Senator Jon Kyl of Arizona, as you may have heard, has a creative approach to arithmetic. During a recent budget debate on the Senate floor, Kyl offered this analysis of the organization Planned Parenthood:
“If you want an abortion, you go to Planned Parenthood. That’s well over 90 percent of what Planned Parenthood does.”
This was a talking point in favor of wiping out the 363 million bucks Planned Parenthood gets annually from the feds (none of which, by law, can be spent on abortions.)
Even in the sordid history of abortion rhetoric, Kyl’s statement was a whopper. Planned Parenthood reports that abortions make up 3 percent of its services. Even if you’re skeptical of that self-reporting, the true number must still be a very long walk from 90 percent.
When people objected to this public lie, a Kyl spokesman alibied that what his boss had said was “not intended to be a factual statement.” Really?
That sent Comedy Central’s Colbert into overdrive.
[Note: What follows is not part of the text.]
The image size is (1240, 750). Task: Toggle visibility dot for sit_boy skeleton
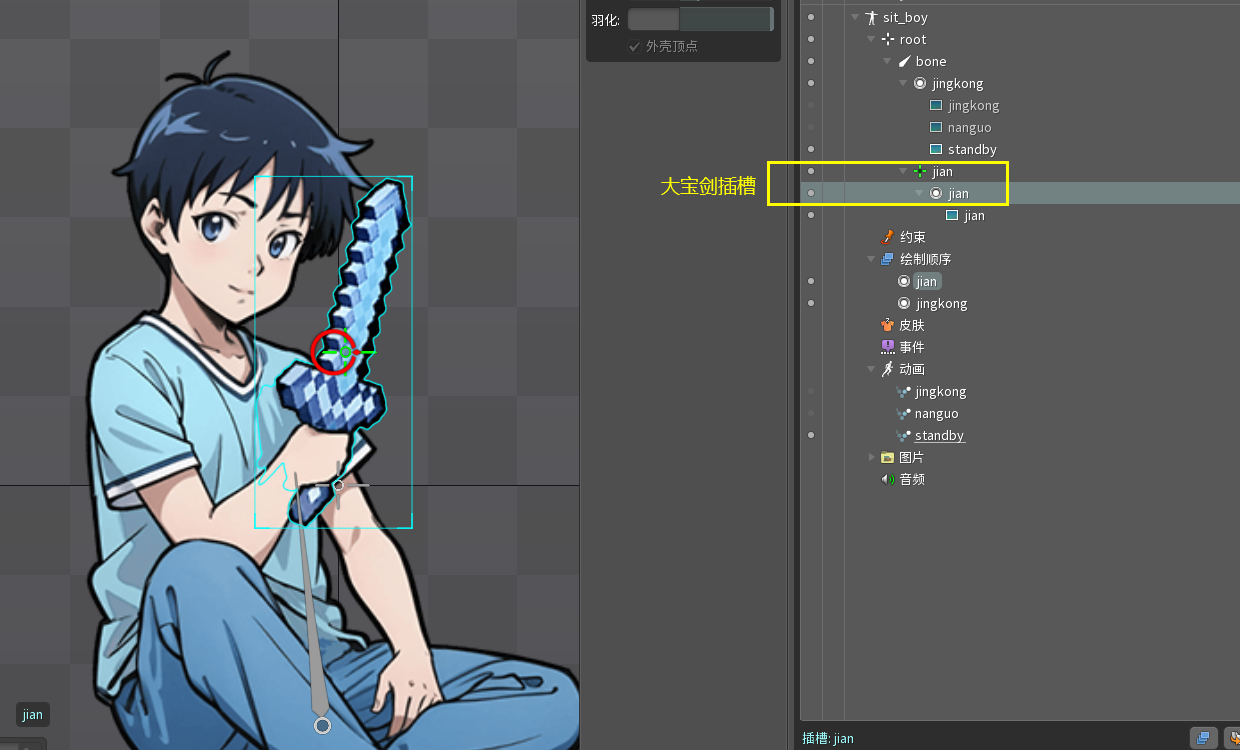click(x=811, y=17)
He launched a day-long stream of tweets containing outrageous claims about Kyl, all gathered under the hashtag (or Twitter theme) of “not intended to be a factual statement.”
A couple of my favorites: “Jon Kyl once ate a badger he hit with his car.” And: “Legally, Jon Kyl cannot be within 100 yards of Helen Mirren.” As others joined in the fun, counterfactuals about Kyl briefly became the Twitterverse’s main sport.
Colbert’s revenge demonstrates that the best remedy for obnoxious free speech is corrective free speech. But in our new world of digital silos, where everyone feels entitled to invent his own facts, satire, while potent, is not enough. We also need honest-broker fact-checking. Otherwise, partisans can just dismiss the satire as coming from partisan voices, as routinely happens with Colbert and his buddy Jon Stewart.
During the rise of social media, Web 2.0 enthusiasts declared obsolete those old-fashioned gatekeeper media such as newspapers. The virtuous “crowd,” they proclaimed, could collectively check its own facts.
And that happens occasionally. Occasionally. Just as often, a Google search brings to your screen a Babel of biases, rumors, and half-baked rants.
Luckily, reliable fact checkers do exist. Politifact.com, which is the first place I looked for a fair analysis of the Kyl claim, does the job with relentless panache. Factcheck.org, based at Penn, is also good, and getting livelier. There are others, like Snopes.com.
Senators should not be allowed to lie with impunity. We need our journalists to call out the lies, and our jesters to give liars the punishment they deserve.